Stored items →
• • • • •
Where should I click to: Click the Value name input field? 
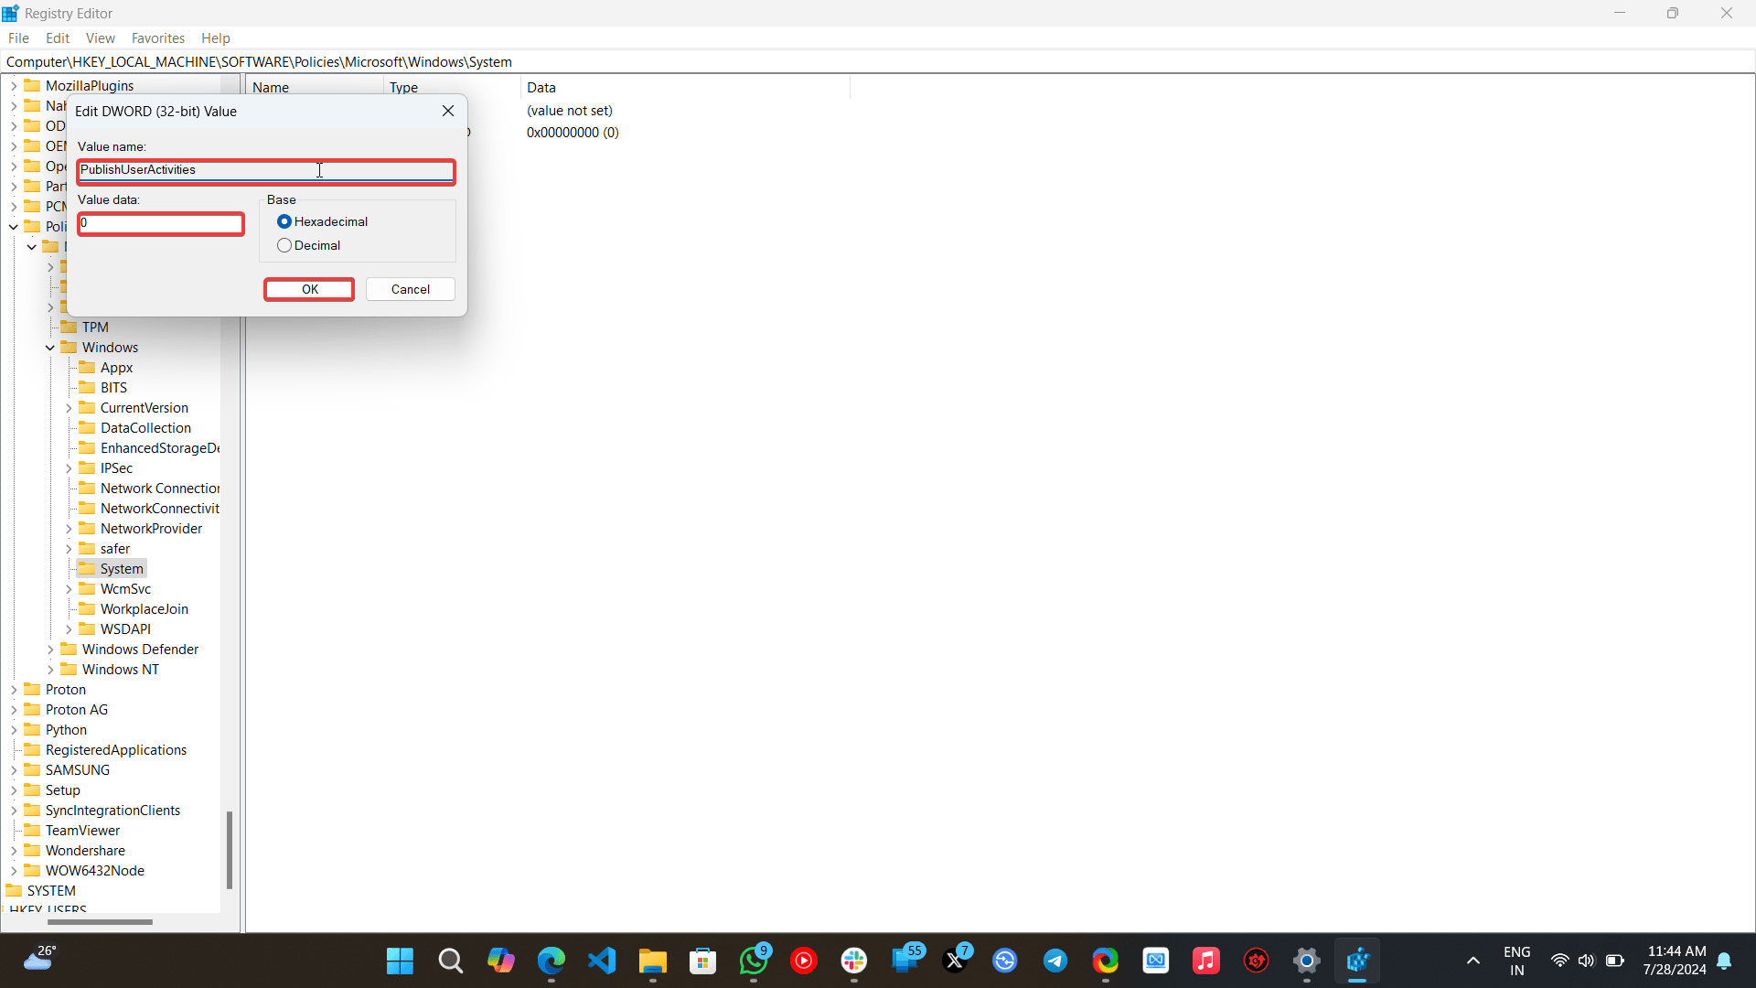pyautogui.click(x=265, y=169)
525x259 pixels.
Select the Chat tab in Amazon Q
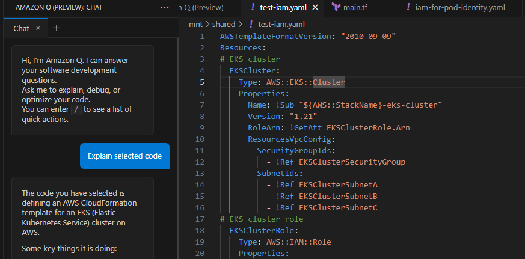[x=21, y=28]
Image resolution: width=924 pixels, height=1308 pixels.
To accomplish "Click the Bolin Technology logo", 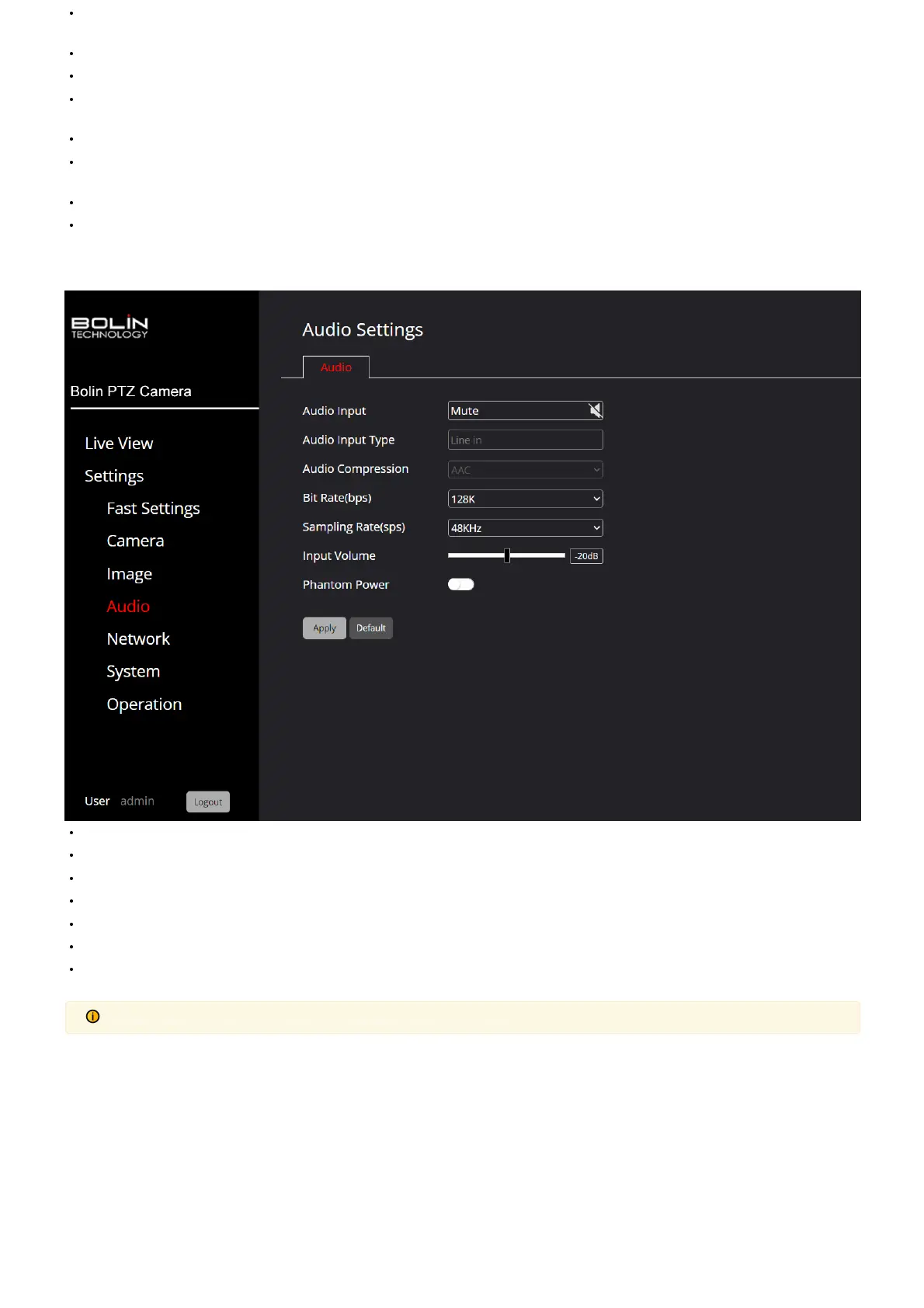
• • • • •
Pictures are to be excluded; the records themselves are to be reproduced exactly.

Where should I click to: Click the Value name input field? 
pyautogui.click(x=265, y=169)
525x259 pixels.
Select the Chat tab in Amazon Q
[x=21, y=28]
Image resolution: width=924 pixels, height=1308 pixels.
To accomplish "Click the Bolin Technology logo", 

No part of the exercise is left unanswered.